Akindele, Shipp and the Rookie of the Year / by Harrison Crow

By Harrison Crow (@harrison_crow)

Yesterday, FC Dallas forward Tesho Akindele was named MLS Rookie-of-the-Year for 2014. Major League Soccer made the announcement on their website and I'm sure pictures of him holding the cool trophy will be forth coming. The award comes on the heel of an awesome campaign for the award. But I also hold a special plece in my heart for any Napoleon Dynamite references.

My commentary and how I usually set these things up goes some a long the lines of "having a big problem". I'm not trying to troll you with Peg + Cat references but the commentary here that follows the award presents the idea that Akindele deserves this more because of how he performed towards the end of the season compared to his competition of Harry Shipp.

The narrative goes something like this: "Shipp just faded down the stretch of the season and simply wasn't accustomed to the long hard season and Akindele only got better". Now based upon quantity/quality there maybe a legitimate argument to take place in favor of Shipp and he performed at the beginning of the season. But, Dallas was really good at the end of the season and Akindele had something to do with that. The thing is, where was Akindele in May? In June? He was mostly a rotational piece which leaves the question of does the time frame of accumulated production important?

There is less leverage and a smaller probability impact concerning the playoff seeding early in the season. It would make sense that as the season progresses certain games will hold a greater importance to the final standings. The thing is I believe that once the season concludes you should evaluate the season performance as a whole. Slumps at the early stages of this season are sadly why the Union didn't make the playoffs and why the Red Bulls missed out on top-3 seed.

This goes hand in hand with evaluating players like Shipp who had a significant influence in helping Chicago tread water. They were not a good team and Shipp didn't have a lot of help. Their home goal differential was all of plus 2, tied for the four worst in all of MLS.

By June 1st Shipp had nearly logged 1,000 minutes (894) and placed 14th in total minutes (and within 90 minutes of the four in front of him; Felipe Martins, Wil Trapp, DeAndre Yedlin and Shane O'Neil) for individuals that were 23 and under.

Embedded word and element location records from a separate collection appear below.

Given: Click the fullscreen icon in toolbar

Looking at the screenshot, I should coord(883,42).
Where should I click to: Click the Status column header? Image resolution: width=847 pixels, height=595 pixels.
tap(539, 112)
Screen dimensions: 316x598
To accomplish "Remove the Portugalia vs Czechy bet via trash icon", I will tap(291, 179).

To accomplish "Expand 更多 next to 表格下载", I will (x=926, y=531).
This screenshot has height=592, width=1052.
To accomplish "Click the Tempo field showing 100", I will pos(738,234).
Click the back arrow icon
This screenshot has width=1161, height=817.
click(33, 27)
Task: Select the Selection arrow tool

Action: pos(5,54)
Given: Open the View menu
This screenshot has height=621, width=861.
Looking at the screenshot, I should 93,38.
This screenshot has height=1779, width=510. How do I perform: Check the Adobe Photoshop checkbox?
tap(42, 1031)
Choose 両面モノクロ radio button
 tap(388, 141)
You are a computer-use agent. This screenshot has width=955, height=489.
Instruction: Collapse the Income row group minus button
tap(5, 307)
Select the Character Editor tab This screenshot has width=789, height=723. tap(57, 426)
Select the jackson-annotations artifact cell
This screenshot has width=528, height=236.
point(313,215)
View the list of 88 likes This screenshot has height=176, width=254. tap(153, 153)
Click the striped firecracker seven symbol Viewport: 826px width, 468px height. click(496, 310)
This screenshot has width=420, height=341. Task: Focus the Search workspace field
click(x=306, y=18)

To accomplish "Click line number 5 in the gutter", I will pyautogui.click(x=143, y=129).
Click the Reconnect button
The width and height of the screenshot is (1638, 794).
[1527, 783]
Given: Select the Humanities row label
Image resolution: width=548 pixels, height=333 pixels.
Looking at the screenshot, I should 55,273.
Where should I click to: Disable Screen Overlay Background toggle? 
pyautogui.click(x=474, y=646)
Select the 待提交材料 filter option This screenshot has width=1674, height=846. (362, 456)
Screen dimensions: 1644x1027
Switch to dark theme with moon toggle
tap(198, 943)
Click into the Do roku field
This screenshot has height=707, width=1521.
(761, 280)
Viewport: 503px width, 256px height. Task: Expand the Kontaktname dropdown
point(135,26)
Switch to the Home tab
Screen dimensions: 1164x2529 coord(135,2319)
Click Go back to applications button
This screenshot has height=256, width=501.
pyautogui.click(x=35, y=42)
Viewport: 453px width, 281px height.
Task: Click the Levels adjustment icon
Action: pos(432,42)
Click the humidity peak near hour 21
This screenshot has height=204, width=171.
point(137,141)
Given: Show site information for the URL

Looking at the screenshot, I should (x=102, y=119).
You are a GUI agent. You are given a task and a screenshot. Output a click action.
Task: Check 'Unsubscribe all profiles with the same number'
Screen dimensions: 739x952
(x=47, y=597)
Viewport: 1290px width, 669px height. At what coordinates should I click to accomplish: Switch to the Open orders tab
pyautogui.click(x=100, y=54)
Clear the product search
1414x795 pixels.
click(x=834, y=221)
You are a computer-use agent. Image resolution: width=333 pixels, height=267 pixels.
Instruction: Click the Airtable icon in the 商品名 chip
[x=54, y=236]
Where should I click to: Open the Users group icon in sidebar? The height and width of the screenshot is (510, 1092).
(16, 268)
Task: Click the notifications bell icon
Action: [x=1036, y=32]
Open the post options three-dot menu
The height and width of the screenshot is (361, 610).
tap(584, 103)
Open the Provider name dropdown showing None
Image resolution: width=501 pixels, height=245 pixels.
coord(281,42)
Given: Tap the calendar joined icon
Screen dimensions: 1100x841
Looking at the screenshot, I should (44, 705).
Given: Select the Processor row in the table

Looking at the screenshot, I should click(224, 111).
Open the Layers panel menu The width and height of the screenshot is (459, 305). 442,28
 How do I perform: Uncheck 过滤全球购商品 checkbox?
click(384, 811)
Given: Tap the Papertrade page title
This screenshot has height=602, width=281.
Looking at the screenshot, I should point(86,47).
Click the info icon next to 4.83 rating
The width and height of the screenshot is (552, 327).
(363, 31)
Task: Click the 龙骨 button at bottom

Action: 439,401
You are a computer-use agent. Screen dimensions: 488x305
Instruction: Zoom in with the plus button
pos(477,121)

He wasn't expected to start this soon and, yet, here he was already being the impact fans had hoped he'd become. Akindele hadn't even played 400 minutes to that point of the season.

At the end of the season Shipp played 600 more minutes than Akindele. It's important to realize the amount he played isn't because he was better it was because of his situation and talent in the context of his team. But when we realize that Akindele had the bulk (over 50% of his minutes) the second half the season it explains why we recall more of his moments and why most of them seem to matter more.

Okay, this isn't just me being contrarian to make a point. I agree, Akindele was the better choice for the award between him and Shipp. Akindele's expected goal impact was more significant and showed quanity and quality over what Shipp produced. Yes, Akindele did have the luxury of playing a high number of minutes at the end of the season but more importantly his actions directly influenced points.

It's a bit tongue-in-cheek to say a forward is more influential than midfielder. But a forward has more defined accomplishments (e.g. goals) making it easier to acknowledge the established events and actions that go towards helping a team win.

Akindele won this award because he was the best player. It's not because Shipp was good and then not or that Akindele didn't fade down the stretch. The two competitors were in different worlds, different scenarios and produced the bulk of their accomplishments during two different time frames of the season playing two different positions.

I personally shaded to Akindele for the simple reason that he had more tangible production (won more duels/created more expected goals) in less time than Shipp. I suppose some will argue that point and be disappointed with how I'm only looking at things on a spreadsheet.  Oh well, just the facts man, just the facts.